--- START Reading text ---

In this study, we measured nutrient removal by P. australis in the Albujón rambla, the main drainage system that discharges into the Mar Menor, in wich it forms a dense monospecific bed along the channel. Traditionally, in this area, the aerial biomass of the common reed is harvested each year in late summer as a cleaning measurement to prevent the catastrophic effect of flash floods on urban infrastructures. Our specific objectives were: (1) to analyze the seasonal variation of aerial biomass and nutrient concentrations (N and P) in common reed in the Albujón rambla, both in the aboveground and belowground tissues; (2) to analyze the effect of cutting aerial biomass on nutrient bioaccumulation and water and sediment nutrient levels; (3) to determine environmental controlling factors of nutrient retention; and (4) to propose a management plan to increase the nutrient retention efficiency by plant and reduce the input of nutrients into the Mar Menor lagoon.

--- END Reading text ---

→ Problem to work on:
Answer these questions from the text on common reed:
(a) Into what does the Albujón rambla discharge?
(b) At what time of year is the aerial biomass of the common reed traditionally harvested?
(c) Which two nutrients are named in the first specific objective?

--- START Raw data ---

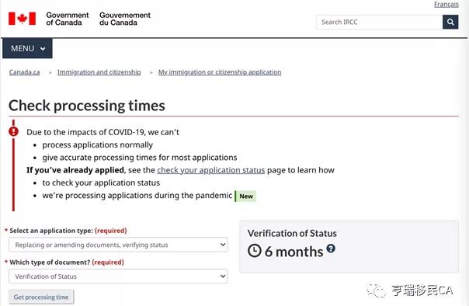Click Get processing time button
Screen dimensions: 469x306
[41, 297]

--- END Raw data ---
--- START Raw data ---

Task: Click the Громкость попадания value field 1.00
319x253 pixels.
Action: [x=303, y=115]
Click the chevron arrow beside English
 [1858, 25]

--- END Raw data ---

→ Full answer:
(a) The Mar Menor.
(b) Late summer, each year.
(c) N and P.